Звери в моей жизни - Джеральд Даррелл
Шрифт:
Интервал:
Закладка:
Глядя на вздыбленных гну на наших зеленых полянах, я думал о том, насколько скучнее стала Африка без этих веселых, бесшабашных плясунов вельда. Похоже, прогресс цивилизации повсеместно глушит исконную радость и утверждает банальность, весело гарцующих созданий сменяет нудно жующая жвачку утилитарная корова...
Наряду с белохвостыми был у нас один экземпляр полосатого (или голубого) гну, примерно такого же сложения, только покрупнее; шерсть рыжевато-коричневая, расписанная шоколадными полосами, грива и хвост черные. Эта антилопа была, пожалуй, еще более бесноватой, ее лихие антраша казались еще экстравагантнее, и вырывающиеся из недр грудной клетки рокочущие, низкие сигналы тревоги напоминали пулеметную очередь. Удивительно нервное животное: того и гляди от испуга сломает ногу или причинит себе еще какое-нибудь увечье. И мы с Гарри не на шутку встревожились, услышав, что нашего Полосатика надлежит взять и отвезти в Лондонский зоопарк, где его ждет супруга.
– Что, Гарри, придется нам помаяться? – спросил я.
– Боюсь, что придется, старик, – ответил Гарри, помешивая грибы на скворчащей сковороде.
– Куда мы его поместим? – продолжал я. – У нас ведь нет ничего подходящего?
– У нас нет, – подтвердил Гарри. – Они пришлют клетку на своем грузовике в четверг. Загоним его в клетку, и они отвезут его.
Все звучало очень просто в изложении Гарри. Настал четверг, и прибыл грузовик с высокой узкой клеткой, в которую нам предстояло каким-то образом водворить чрезвычайно нервного, пылкого и подвижного гну. Утром Полосатик погулял в загоне, потом я заманил его овсом в двойное стойло, в одном из просторных отсеков которого он и был теперь надежно заточен. Прежде всего надо было спустить тяжелую клетку с грузовика, установить ее перед стойлом и поднять задвижку. На это понадобилось немало времени, и, естественно, не обошлось без шума, который вызвал резкий протест у Полосатика. Он урчал, фыркал, дыбился и неоднократно пытался разнести копытами стойло. Поставив клетку как надо, мы удалились на полчаса, чтобы обсудить дальнейшие действия и дать Полосатику немного поостыть.
– Теперь слушай, старик, – говорил Гарри, – дальше делаем так. Я забираюсь на клетку сверху и поднимаю задвижку, но с поднятой задвижкой я не смогу увидеть, когда он войдет в клетку, так что ты уж скажи мне, когда отпускать, понял? Затем ты берешь лестницу, заходишь с ней в соседний отсек, берешь вот это полешко, перегибаешься через перегородку и, когда он подойдет к выходу, ткнешь его полешком в зад – только один раз, запомни, этого будет достаточно, чтобы он ринулся в клетку. И как только он в нее забежит, ты мне кричишь, и я отпускаю задвижку, понял?
– Послушать тебя, так это проще пареной репы, – заметил я не без горечи.

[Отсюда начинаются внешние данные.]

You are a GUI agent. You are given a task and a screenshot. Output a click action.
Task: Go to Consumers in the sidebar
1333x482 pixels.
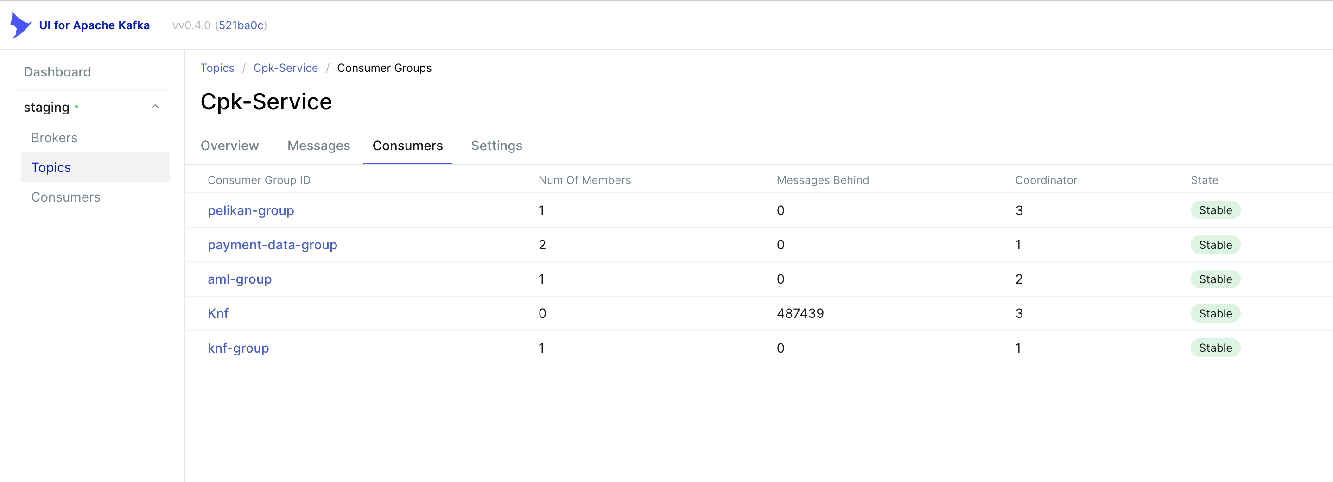pos(65,197)
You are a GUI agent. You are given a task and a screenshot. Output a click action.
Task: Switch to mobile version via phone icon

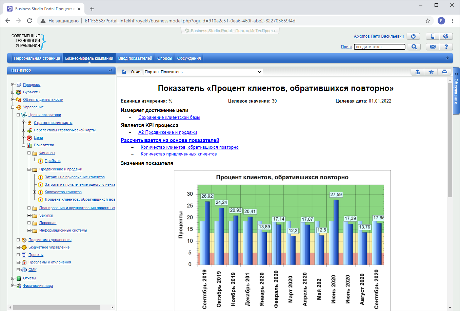(433, 36)
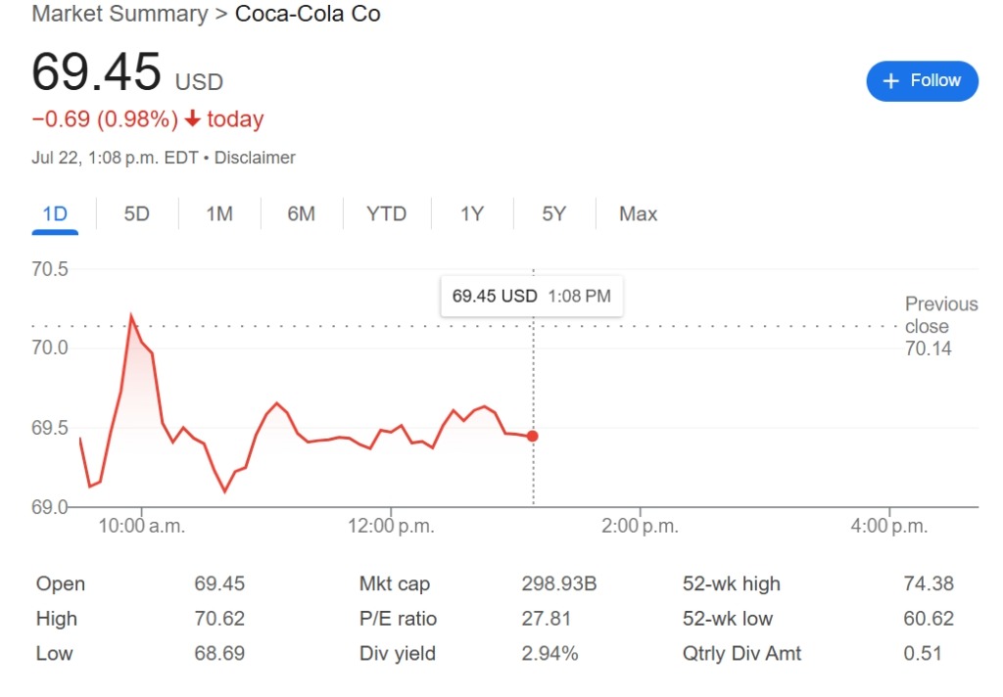
Task: Click the plus icon in Follow button
Action: point(890,81)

– Будем надеяться, – ухмыльнулся Гарри.
Мы вернулись к стойлу, где Полосатик урчал все так же сердито, я втащил лестницу в соседний отсек, вооружился полешком, поднялся и заглянул через перегородку. Полосатик с ужасом воззрился на человека, который задумал подло напасть на него с тыла. Косматая борода и взъерошенная грива придавали ему такой вид, словно он только что встал с постели и не успел очухаться. Гарцуя и кружась в стойле, он раздувал ноздри, фыркал, вращал глазами, и кривые черные рога его поблескивали как ножи.
– Ты готов, старик? – крикнул снаружи Гарри.
Я перенес полешко через перегородку и проверил ногами надежность опоры.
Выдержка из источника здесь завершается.